- [PROBLEM DETAILS]: Set down word for word the passage of the article on PwC's profits that opens with the words "PwC defies the pandemic with soaring profits: Accountancy" and closes with "cent, to £1.17billion.".

- [SELECTED EXTRACT]:
▬▬▬
Accountancy firm PwC defies the pandemic with soaring profits

PwC defies the pandemic with soaring profits: Accountancy firm set to pay bumper bonuses thanks to boom in takeover deals


Britain’s biggest accountancy firm PwC has seen its profits surge over the past year thanks to the boom in deals.

Partners will receive an average payment of £818,000 for the year to the end of June, plus a sum of around £50,000 relating to one-off items, including the sale of its tech platform.

That was up from £685,000 in 2021 and a pre-Covid £765,000 in 2019. Profit for the financial year rose 25 per cent, to £1.17billion.

Partners at PWC will receive an average payment of £818,000 for the year to the end of June, plus a sum of around £50,000 relating to one-off items, including the sale of its tech platform

Partners at PWC will receive an average payment of £818,000 for the year to the end of June, plus a sum of around £50,000 relating to one-off items, including the sale of its tech platform

Just under 940 of PwC’s 22,000 staff in the UK have achieved the coveted status of partner. Their individual rewards vary widely according to their seniority, performance and how much business they bring in.

The firm, led by senior partner and chairman Kevin Ellis, also paid out more in rewards to other staff. Its UK bonus pot was increased to a record £128million, from £113million before the virus struck, plus an extra week’s pay in May. 

PwC continued to hire throughout the pandemic and the lockdowns, taking on 3,300 new joiners.
▬▬▬
(Extracted lines)
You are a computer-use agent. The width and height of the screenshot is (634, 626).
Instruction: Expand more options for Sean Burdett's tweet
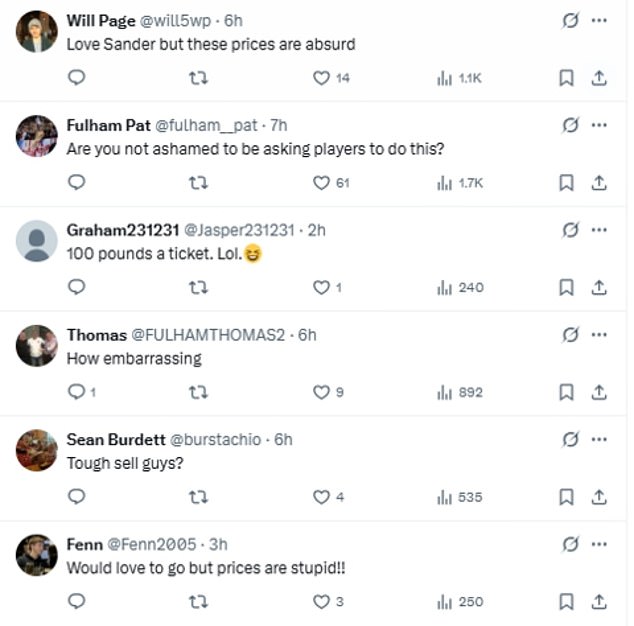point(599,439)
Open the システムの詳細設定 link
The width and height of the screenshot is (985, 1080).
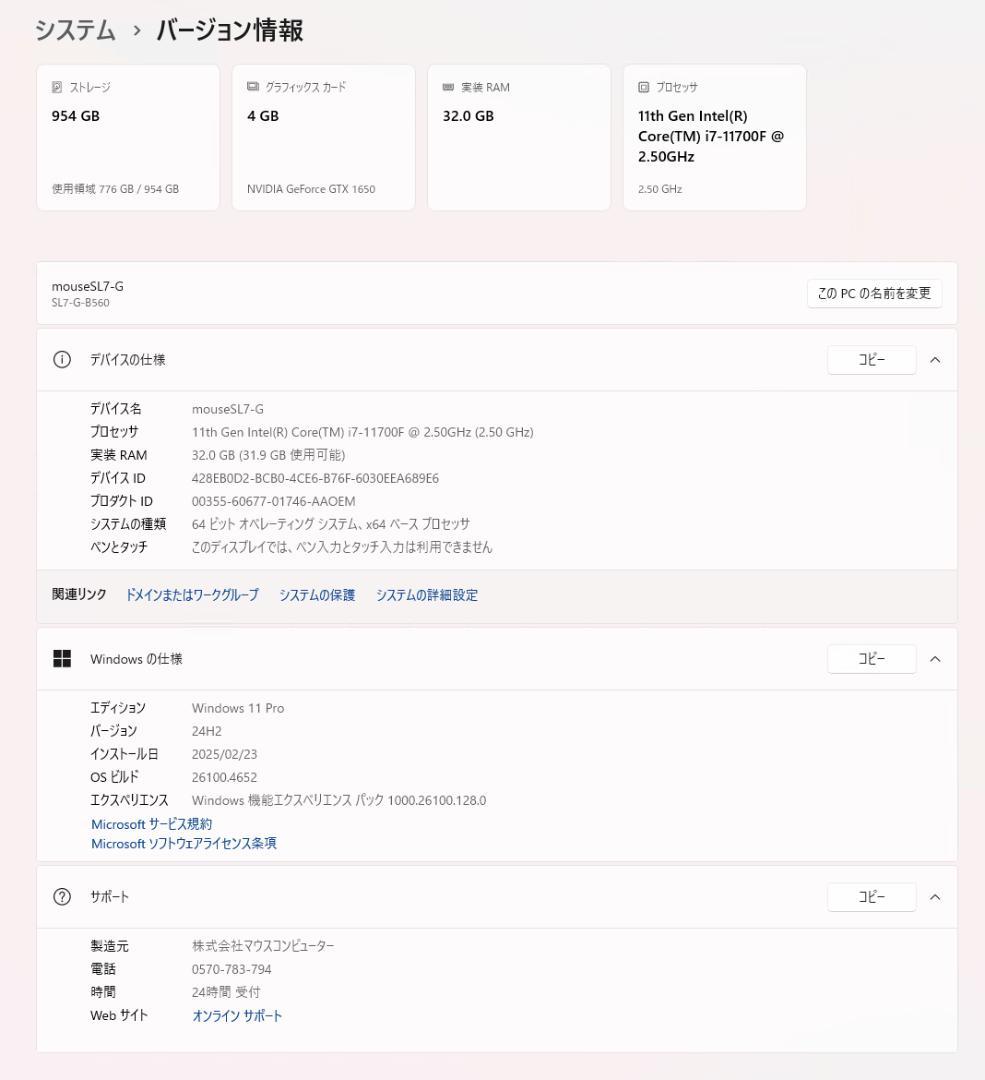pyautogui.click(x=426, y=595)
▬▬▬
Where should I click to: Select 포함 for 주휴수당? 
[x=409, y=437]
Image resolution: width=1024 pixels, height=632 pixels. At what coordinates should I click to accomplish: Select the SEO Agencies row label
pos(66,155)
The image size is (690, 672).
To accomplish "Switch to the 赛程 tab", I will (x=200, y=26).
▬▬▬
- [ANSWER BOX]:
PwC defies the pandemic with soaring profits: Accountancy firm set to pay bumper bonuses thanks to boom in takeover deals


Britain’s biggest accountancy firm PwC has seen its profits surge over the past year thanks to the boom in deals.

Partners will receive an average payment of £818,000 for the year to the end of June, plus a sum of around £50,000 relating to one-off items, including the sale of its tech platform.

That was up from £685,000 in 2021 and a pre-Covid £765,000 in 2019. Profit for the financial year rose 25 per cent, to £1.17billion.